The team exploited the Kia web portal vulnerability by leveraging API weaknesses in both the dealer and owner websites. They began by registering on the Kia Connect dealer website using a legitimate registration link sent to customers. By analyzing the back end API communication, they discovered that Kia's systems inadequately authenticated users in the dealer system. Using this knowledge, they manipulated HTTP requests, modifying headers and tokens to simulate authorized dealer credentials. With the dealer credentials and access token, they were able to find information related to a car's VIN by accessing the dealer API gateway endpoint, which is essentially an API for dealership functionality. The resulting HTTP response while using the token gave access to the vehicle owner's name, phone number, and email address.

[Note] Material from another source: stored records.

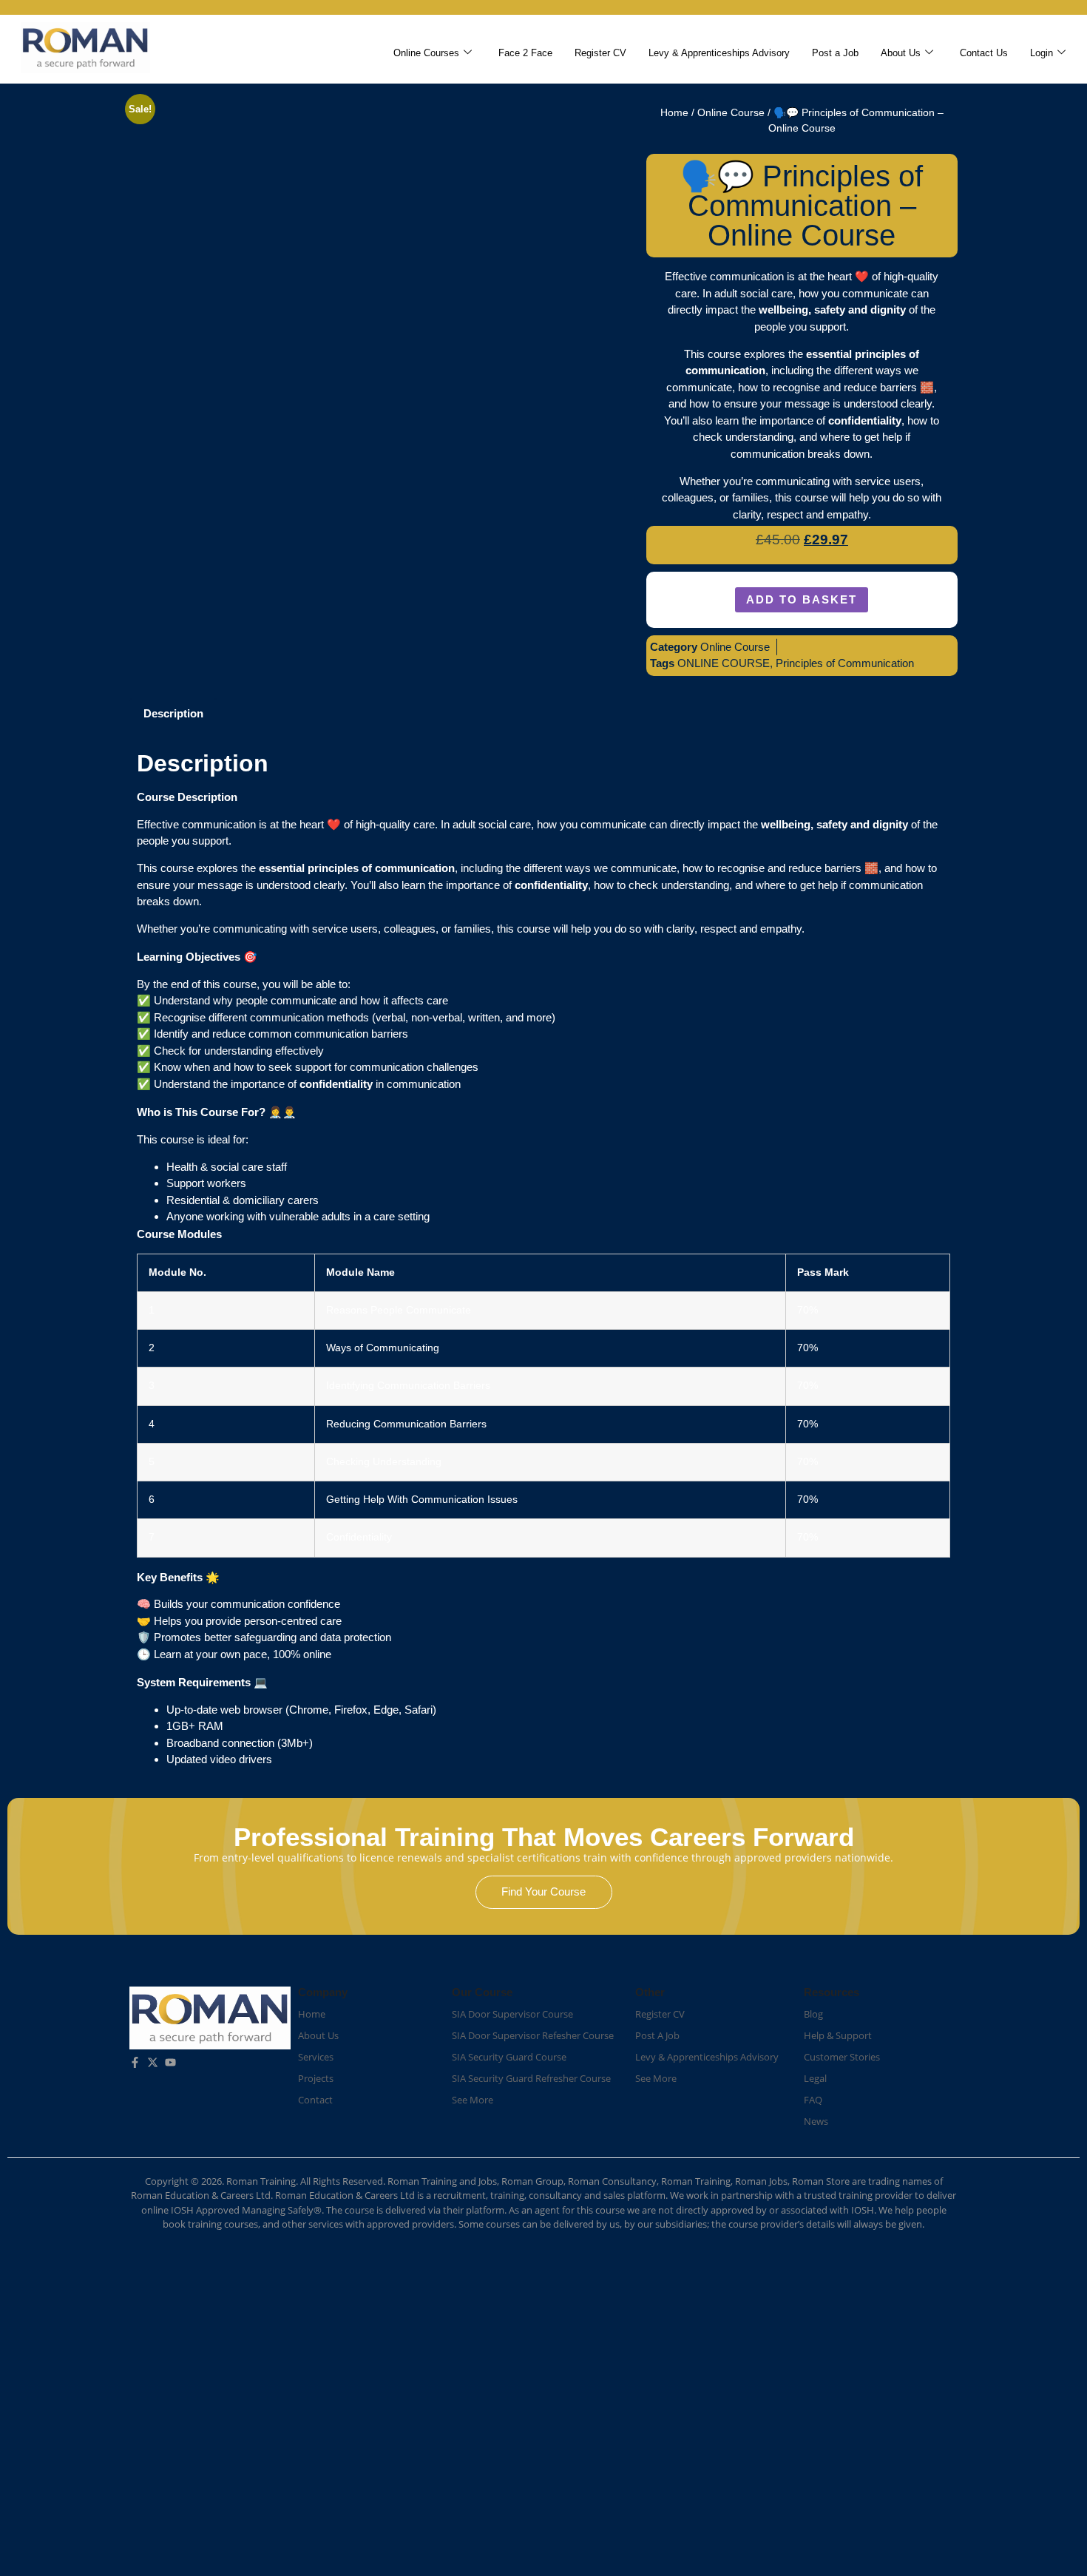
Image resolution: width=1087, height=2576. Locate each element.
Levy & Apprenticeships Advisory (719, 52)
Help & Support (838, 2035)
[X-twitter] (152, 2062)
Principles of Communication (845, 663)
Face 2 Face (525, 52)
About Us (901, 52)
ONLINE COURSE (723, 663)
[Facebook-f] (134, 2062)
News (816, 2121)
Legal (815, 2078)
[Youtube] (170, 2062)
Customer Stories (842, 2056)
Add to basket (801, 599)
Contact (315, 2099)
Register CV (600, 52)
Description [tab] (173, 713)
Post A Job (657, 2035)
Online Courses (426, 52)
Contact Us (984, 52)
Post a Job (835, 52)
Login (1041, 52)
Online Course (731, 112)
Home (674, 112)
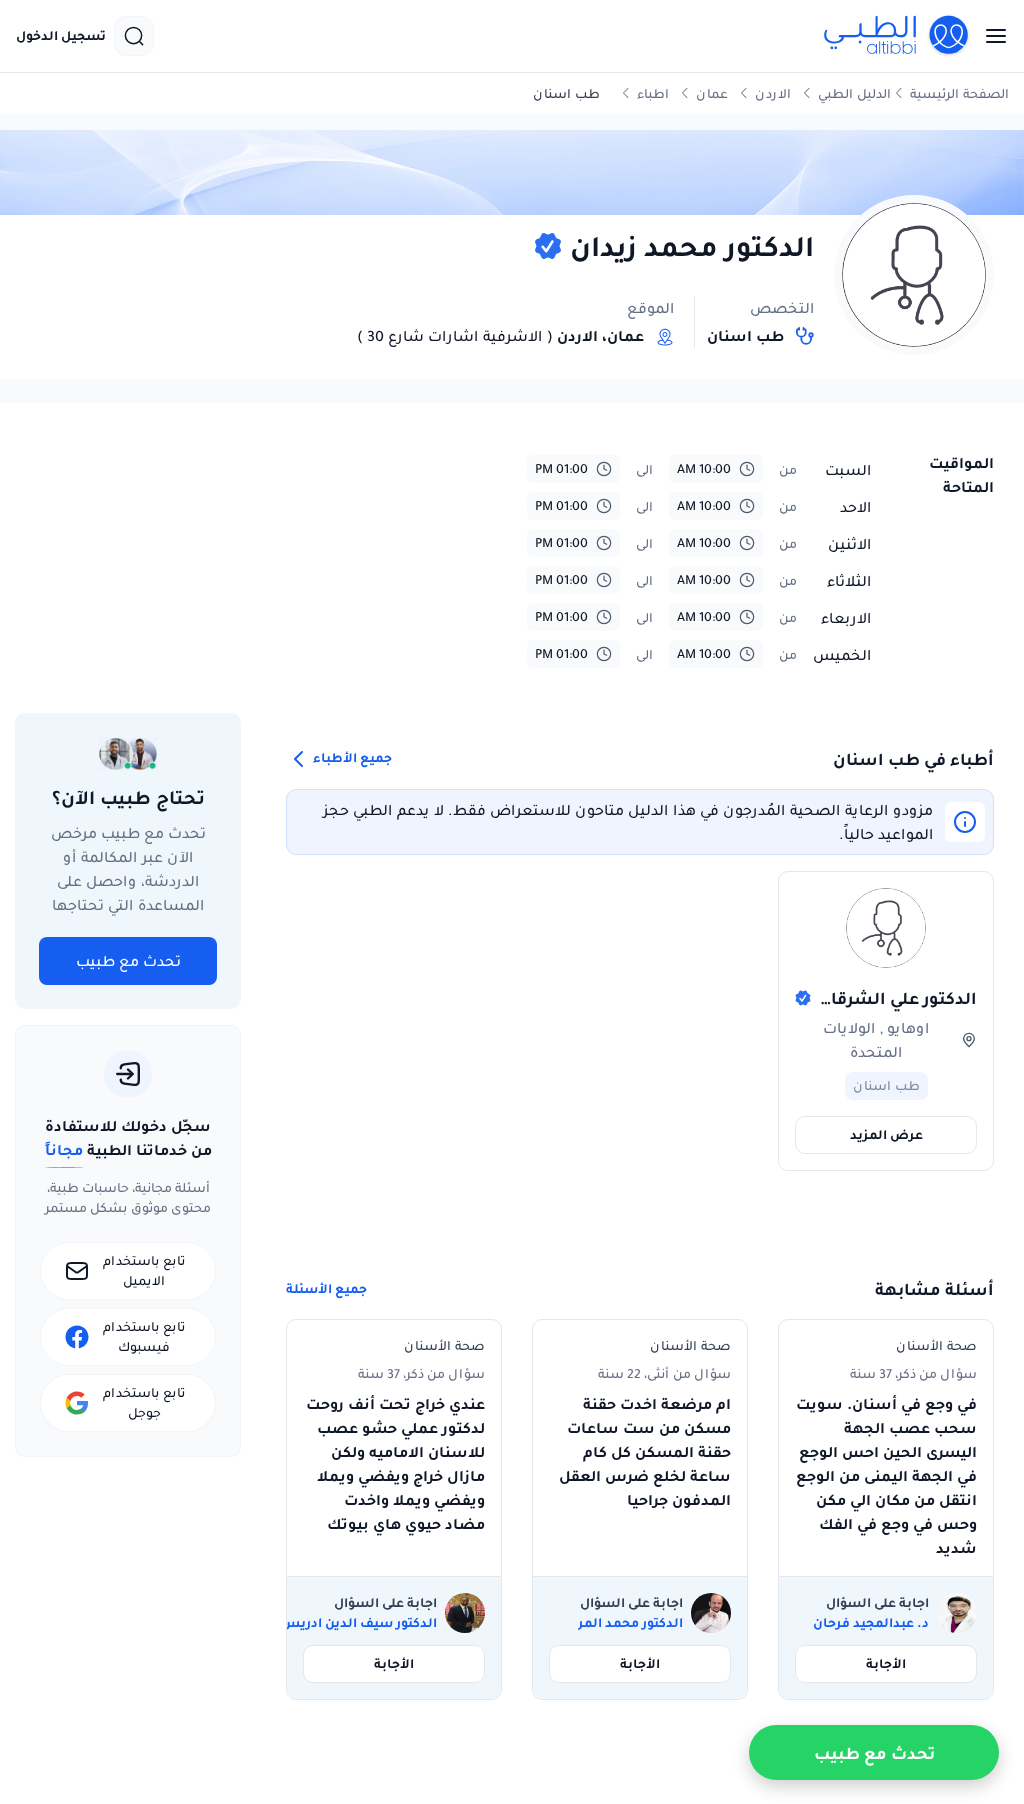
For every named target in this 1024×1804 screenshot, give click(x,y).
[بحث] (134, 36)
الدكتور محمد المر (630, 1623)
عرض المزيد (886, 1134)
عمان (712, 93)
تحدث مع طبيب (128, 961)
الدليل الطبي (854, 93)
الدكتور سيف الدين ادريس (359, 1623)
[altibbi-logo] (897, 36)
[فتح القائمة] (990, 36)
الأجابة (886, 1663)
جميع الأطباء (351, 758)
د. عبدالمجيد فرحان (871, 1623)
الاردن (773, 93)
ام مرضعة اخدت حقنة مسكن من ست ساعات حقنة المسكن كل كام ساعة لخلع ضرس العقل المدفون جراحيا (645, 1452)
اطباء (653, 93)
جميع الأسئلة (326, 1289)
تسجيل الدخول (61, 36)
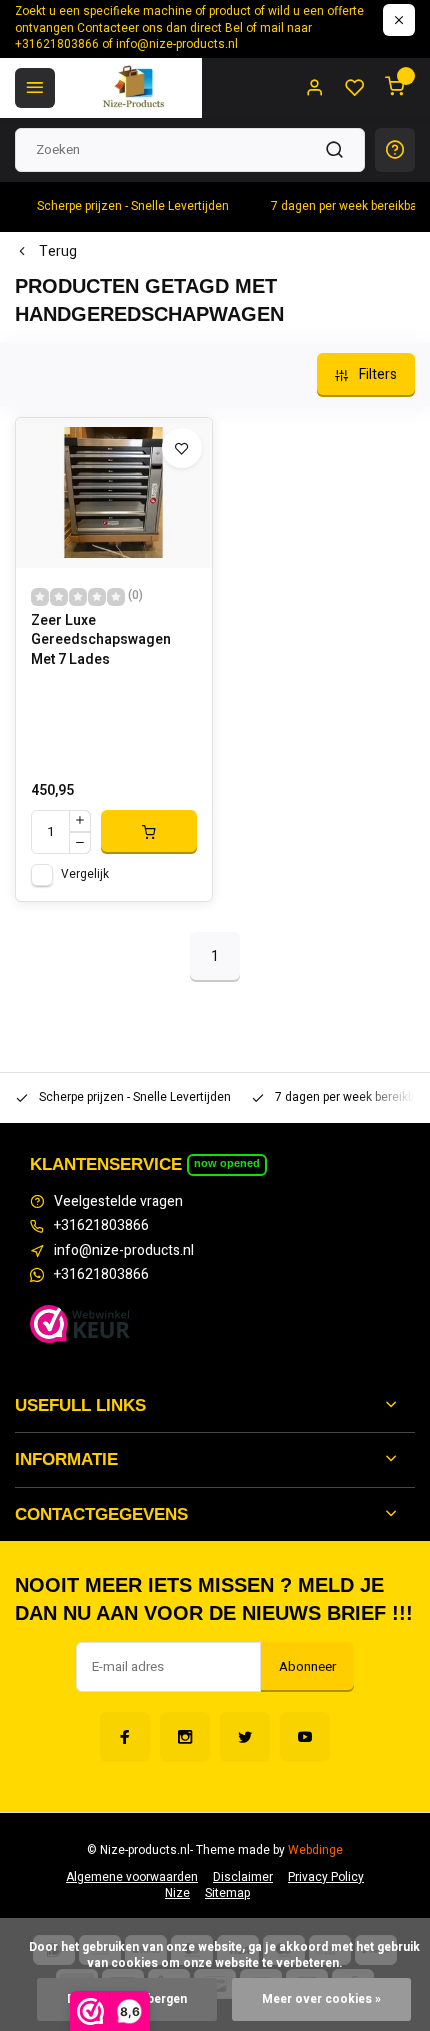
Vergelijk (85, 874)
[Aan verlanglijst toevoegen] (182, 448)
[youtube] (305, 1737)
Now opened (227, 1163)
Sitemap (227, 1893)
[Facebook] (125, 1737)
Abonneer (307, 1667)
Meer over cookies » (321, 1999)
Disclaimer (243, 1877)
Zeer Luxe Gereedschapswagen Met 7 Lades (101, 640)
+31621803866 (101, 1226)
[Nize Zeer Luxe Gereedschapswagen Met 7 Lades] (114, 493)
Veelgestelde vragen (118, 1202)
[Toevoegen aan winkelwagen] (149, 832)
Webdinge (315, 1850)
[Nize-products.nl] (136, 88)
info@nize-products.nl (124, 1251)
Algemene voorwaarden (132, 1877)
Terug (58, 252)
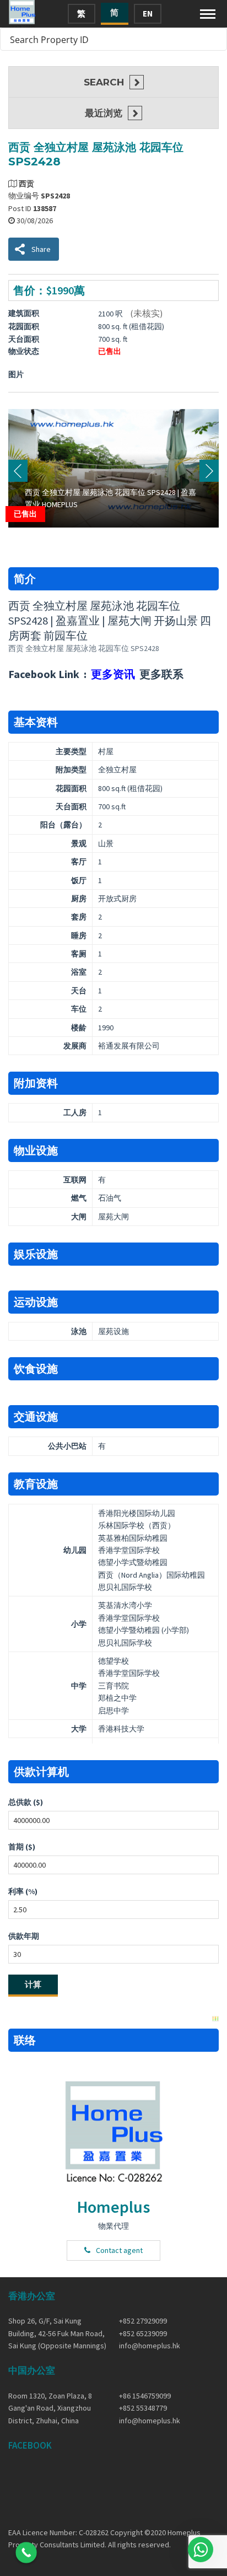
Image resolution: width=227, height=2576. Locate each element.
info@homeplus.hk (149, 2346)
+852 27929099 (143, 2321)
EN (148, 13)
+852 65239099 (143, 2333)
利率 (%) (22, 1891)
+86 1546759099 (145, 2396)
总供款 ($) (25, 1802)
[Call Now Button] (26, 2552)
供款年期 (23, 1936)
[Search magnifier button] (215, 39)
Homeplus (113, 2206)
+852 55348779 (143, 2408)
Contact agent (119, 2250)
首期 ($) (21, 1847)
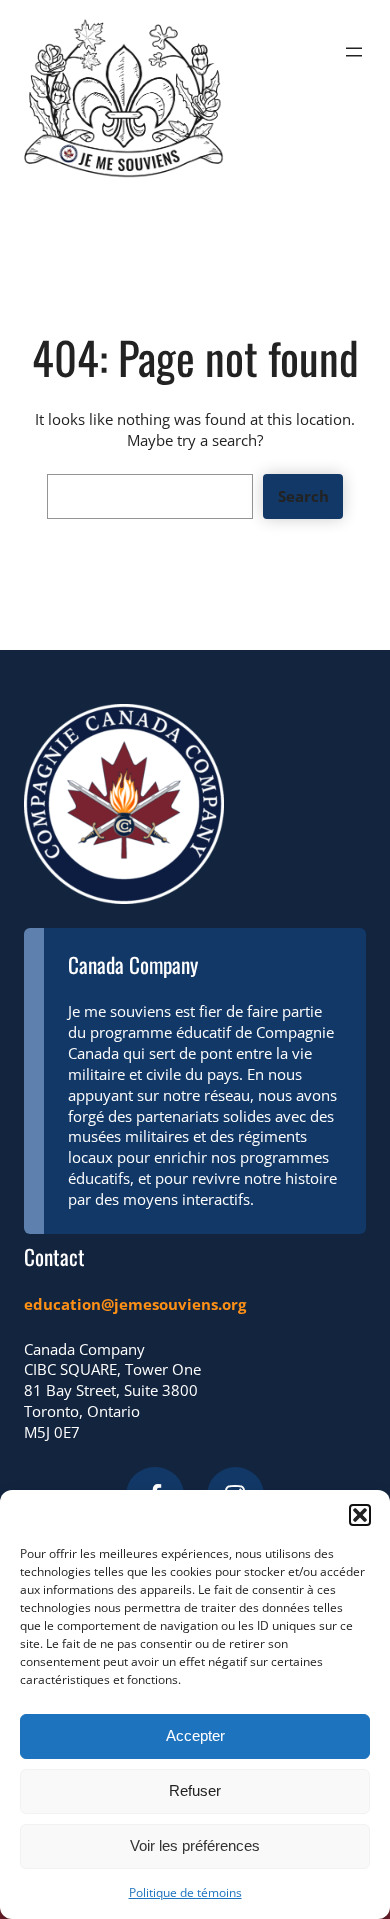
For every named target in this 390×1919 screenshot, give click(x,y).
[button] (360, 1515)
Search (303, 496)
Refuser (195, 1790)
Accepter (195, 1735)
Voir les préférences (195, 1845)
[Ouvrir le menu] (354, 52)
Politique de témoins (185, 1892)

Once gaining access to the personal information, the researchers escalated their access to the owner portal by replacing the email associated with a vehicle owner's account. This step added the attackers as secondary users without alerting the original owner, enabling control over the vehicle. They then sent commands such as unlocking doors, starting engines, or tracking vehicle locations by issuing properly formatted API calls. Due to the lack of notification systems, the researchers were able to do all of this without the owner of the vehicle ever knowing.

=== 2025 PerfektBlue Bluetooth exploit ===
In July 2025, researchers at the cybersecurity firm PCA Cyber Security disclosed PerfektBlue, a chain of four vulnerabilities in OpenSynergy's BlueSDK Bluetooth stack, which is widely used in automotive in-vehicle infotainment systems. When chained together, the flaws could allow an attacker within Bluetooth range to achieve remote code execution on a vehicle's infotainment unit with at most one user interaction, potentially exposing the vehicle's GPS location, in-car audio, and stored contacts. Proof-of-concept exploits were demonstrated against infotainment units from Mercedes-Benz, Volkswagen, and Skoda, and OpenSynergy released patches to its customers in September 2024.